Odysee, le « YouTube libre »
Comment Odysee est-il devenu un haut lieu du complotisme français ? L’histoire du site attire d’autant plus l’attention qu’il a été lancé le 28 septembre 2020, soit à peine un mois avant la parution d’Hold Up. Mais le site n’en est pas vraiment à ses débuts : il s’agit en fait de la nouvelle mouture de LBRY [prononcé « library », bibliothèque en anglais, ndlr], une plateforme créée en 2016. La transition entre les deux s’est déroulée officiellement à la fin du mois de septembre, même si l’ancien site de LBRY reste disponible. Les contenus et les chaînes créés sur LBRY ont entièrement été transférés sur Odysee à l’occasion de la refonte, ce qui explique ainsi que certaines vidéos d’ERTV datent d’avant la naissance officielle du site.
Mais la majeure partie des contenus complistes est arrivée sur le site en 2020, au début de la pandémie de Covid. Il suffit de cliquer sur les profils et les contenus complotistes pour vite se rendre compte qu’ils ont presque tous été créés le mois dernier. Comment un petit site, encore très majoritairement inconnu, a-t-il pu attirer tout d’un coup autant de personnes, et de tels discours ?
Lors de sa sortie en 2016, LBRY est très bien accueilli. Pensé comme une sorte de « YouTube décentralisé », avec un fonctionnement basé sur la blockchain et une possibilité de rémunération en LBC, la cryptomonnaie conçue par LBRY, le site se décrit lui-même comme participant au « renouveau de l’art à l’ère d’Internet ». LBRY se présente également comme « l’alternative » à « YouTube, Instagram ou Spotify, dont les serveurs stockent vos contenus et les rendent accessibles aux internautes […]. » Avant de poursuivre : « Mais cette procédure a des défauts bien connus, particulièrement pour les gens dont les contenus ne sont pas bien perçus par les annonceurs ». Grâce au protocole décentralisé « basé sur la technologie blockchain » de LBRY, explique le site, il n’y aurait plus ce problème : « Le contenu publié sur LBRY n’est pas spécifique à un serveur, ou à un ordinateur », mais à l’ensemble des utilisateurs. Et surtout, « personne d’autre que les créateurs ne peuvent supprimer leurs contenus, ou les bloquer ».

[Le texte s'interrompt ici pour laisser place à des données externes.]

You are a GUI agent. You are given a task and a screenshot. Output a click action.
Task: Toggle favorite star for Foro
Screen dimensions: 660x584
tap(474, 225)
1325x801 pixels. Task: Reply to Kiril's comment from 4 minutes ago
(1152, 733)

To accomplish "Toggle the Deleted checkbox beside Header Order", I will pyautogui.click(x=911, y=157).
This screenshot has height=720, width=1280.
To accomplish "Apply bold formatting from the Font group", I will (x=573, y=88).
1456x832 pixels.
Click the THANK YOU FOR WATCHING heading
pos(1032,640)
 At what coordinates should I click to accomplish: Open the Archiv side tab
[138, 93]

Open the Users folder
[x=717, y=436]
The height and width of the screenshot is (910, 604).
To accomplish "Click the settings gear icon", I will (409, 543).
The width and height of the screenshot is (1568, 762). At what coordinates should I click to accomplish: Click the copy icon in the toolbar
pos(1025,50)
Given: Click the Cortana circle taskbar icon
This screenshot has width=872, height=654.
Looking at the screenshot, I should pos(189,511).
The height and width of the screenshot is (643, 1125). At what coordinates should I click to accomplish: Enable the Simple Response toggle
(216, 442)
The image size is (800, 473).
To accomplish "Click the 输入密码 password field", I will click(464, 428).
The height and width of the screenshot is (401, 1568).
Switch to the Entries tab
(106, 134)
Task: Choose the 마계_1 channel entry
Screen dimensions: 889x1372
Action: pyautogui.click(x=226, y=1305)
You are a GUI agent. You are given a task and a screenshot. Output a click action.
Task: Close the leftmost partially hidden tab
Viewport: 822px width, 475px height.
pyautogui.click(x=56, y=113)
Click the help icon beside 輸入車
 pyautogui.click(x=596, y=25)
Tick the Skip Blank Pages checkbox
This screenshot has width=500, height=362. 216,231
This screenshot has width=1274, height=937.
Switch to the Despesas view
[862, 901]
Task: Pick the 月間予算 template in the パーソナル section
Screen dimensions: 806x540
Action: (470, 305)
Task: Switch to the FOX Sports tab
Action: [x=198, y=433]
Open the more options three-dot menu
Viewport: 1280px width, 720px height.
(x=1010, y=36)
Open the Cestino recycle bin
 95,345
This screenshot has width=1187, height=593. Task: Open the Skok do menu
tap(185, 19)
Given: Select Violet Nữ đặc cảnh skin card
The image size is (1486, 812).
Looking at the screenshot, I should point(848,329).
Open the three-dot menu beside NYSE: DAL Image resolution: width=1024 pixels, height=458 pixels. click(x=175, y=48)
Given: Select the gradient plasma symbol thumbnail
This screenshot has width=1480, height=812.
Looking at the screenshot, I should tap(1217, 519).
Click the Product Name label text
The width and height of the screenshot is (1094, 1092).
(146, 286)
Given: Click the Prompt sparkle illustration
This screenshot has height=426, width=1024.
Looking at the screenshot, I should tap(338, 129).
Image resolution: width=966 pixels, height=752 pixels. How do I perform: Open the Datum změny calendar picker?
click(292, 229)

Si LBRY promet néanmoins de « combattre le moche » et d’interdire certains genres de contenus, dans les faits, les seules restrictions dont la plateforme parle dans sa charte concernent les violations au droit d’auteur. Rien sur les propos négationnistes, hors la loi ou sur les fake news, et de fait, il n’y a pas l’air d’avoir de censure sur la plateforme. Interrogé par Numerama sur les discours extrêmes disponibles sur Odysee, LBRY n’a pas répondu. Rien d’étonnant donc à ce qu’une partie des utilisateurs de YouTube, lassés de se faire censurer, se soient retrouvés en masse sur Odysee. Les vidéos et les messages expliquant leurs désertions du site vers son « concurrent libre » se retrouvent facilement.
Et on aurait finalement tort de tout jeter dans Odysee : le projet est légitime et du contenu intéressant s’y trouve. On retrouve des guides pour faire sa propre bière, des tutos beauté pour avoir une peau parfaite, des parties de Minecraft, ou même des guides d’achat immobilier. Et même les contenus plus originaux, comme les lectures de tarots pour prédire les annonces de Jean Castex, ne sont pas dangereux. Mais cet anti-YouTube parviendra-t-il a maintenir suffisamment de contenu normal pour ne pas tout entier tomber dans le terrier du lapin ? Difficile à prédire.